GIVEN PASSAGE »
:::

These findings are consistent with and augmented by evidence from Wolff (2012) that the top 10% of households hold 91.9% of business equity (61.4% by the 1% and 30.5% by the next 9%). Moreover, the prevalence of entrepreneurial owner-managers among the wealthiest 1% is not a recent phenomenon. In their analysis of the 1989 SCF data, Cagetti and De Nardi (2008) find that 63% of the wealthiest 1% households have entrepreneurs who declare being self-employed by owning and actively managing a privately held business. By this definition, these entrepreneurs hold some 68% of the total wealth owned by the wealthiest 1%.
Trends in the 1%’s Wealth Sources
Figure 1 shows the composition of major financial and non-financial asset categories as a percentage of net worth for the 1% and 99% for each triennial wave of the SCF from 1989 to 2013. We present this as a stacked percentage of net worth to clearly show how sources of wealth vary substantially between the 1% and 99%. We find that active businesses consistently represent the largest asset category of the 1% (save for a brief surge in the value of financial assets during the 2001 dot-com boom) fluctuating between 40% and 45% of net worth. Passive business ownership consists of a non-trivial 5% to 10% of net worth for the 1%. However, active businesses represent a far lower share of net worth for the 99%, hovering just below 10%, and passive business ownership is practically non-existent at less than 1%.

Composition of the net worth of the 1% and 99% from 1989-2013.
Further, real estate is a small fraction of the 1%s wealth, but is by far the largest source for the 99% at about 50%. Taken together, these data point to the existence of business families as a core category of the top 1% and support our view that the wealthiest households are a prosperous class owning and managing SMEs.
The Persistence of Wealth Inequality
Business families constitute a significant part of the 1% and, we suggest, also contribute to the persistence of wealth inequality. Studies of intergenerational wealth mobility find much continuity among the wealthiest classes. We draw on these studies to identify the key mechanisms behind the role of business families in wealth inequality. These include heterogeneous preferences for savings and wealth accumulation, the transmission of social and human capital, and the role of inheritance in the form of bequests and gifts. We briefly consider each of these factors.

:::

Data on locating visible targets »
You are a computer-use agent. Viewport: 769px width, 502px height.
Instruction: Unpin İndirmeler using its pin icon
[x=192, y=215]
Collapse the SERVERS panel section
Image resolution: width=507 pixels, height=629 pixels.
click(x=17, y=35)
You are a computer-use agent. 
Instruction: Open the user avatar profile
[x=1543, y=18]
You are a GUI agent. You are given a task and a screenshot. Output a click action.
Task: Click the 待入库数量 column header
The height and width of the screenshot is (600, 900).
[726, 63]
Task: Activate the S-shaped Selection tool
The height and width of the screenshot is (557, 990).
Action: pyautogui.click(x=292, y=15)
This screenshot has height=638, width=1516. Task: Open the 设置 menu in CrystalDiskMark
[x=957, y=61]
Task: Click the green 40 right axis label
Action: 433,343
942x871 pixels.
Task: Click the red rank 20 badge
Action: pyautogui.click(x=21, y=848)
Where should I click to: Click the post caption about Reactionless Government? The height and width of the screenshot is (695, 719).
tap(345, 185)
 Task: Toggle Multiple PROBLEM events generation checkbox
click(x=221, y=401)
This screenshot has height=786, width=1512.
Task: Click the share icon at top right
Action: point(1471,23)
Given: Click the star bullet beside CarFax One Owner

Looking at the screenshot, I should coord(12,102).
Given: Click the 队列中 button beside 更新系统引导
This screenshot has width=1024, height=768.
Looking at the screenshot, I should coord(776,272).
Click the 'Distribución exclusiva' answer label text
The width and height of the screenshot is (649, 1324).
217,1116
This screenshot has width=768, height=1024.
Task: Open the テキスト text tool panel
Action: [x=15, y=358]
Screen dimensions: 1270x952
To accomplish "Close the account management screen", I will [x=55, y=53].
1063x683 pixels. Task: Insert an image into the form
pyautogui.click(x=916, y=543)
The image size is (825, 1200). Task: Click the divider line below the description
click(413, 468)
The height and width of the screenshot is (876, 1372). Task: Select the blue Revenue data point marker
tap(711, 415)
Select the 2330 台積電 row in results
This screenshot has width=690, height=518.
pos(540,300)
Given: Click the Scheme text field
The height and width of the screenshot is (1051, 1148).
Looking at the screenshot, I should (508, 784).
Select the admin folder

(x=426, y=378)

:::

REQUIREMENT »
Reproduce everything in the passage on wealth and business families from "These findings are" down to "the wealthiest 1%.". Rely only on the passage about wealth and business families, not on the entries.

WRITTEN SOLUTION »
These findings are consistent with and augmented by evidence from Wolff (2012) that the top 10% of households hold 91.9% of business equity (61.4% by the 1% and 30.5% by the next 9%). Moreover, the prevalence of entrepreneurial owner-managers among the wealthiest 1% is not a recent phenomenon. In their analysis of the 1989 SCF data, Cagetti and De Nardi (2008) find that 63% of the wealthiest 1% households have entrepreneurs who declare being self-employed by owning and actively managing a privately held business. By this definition, these entrepreneurs hold some 68% of the total wealth owned by the wealthiest 1%.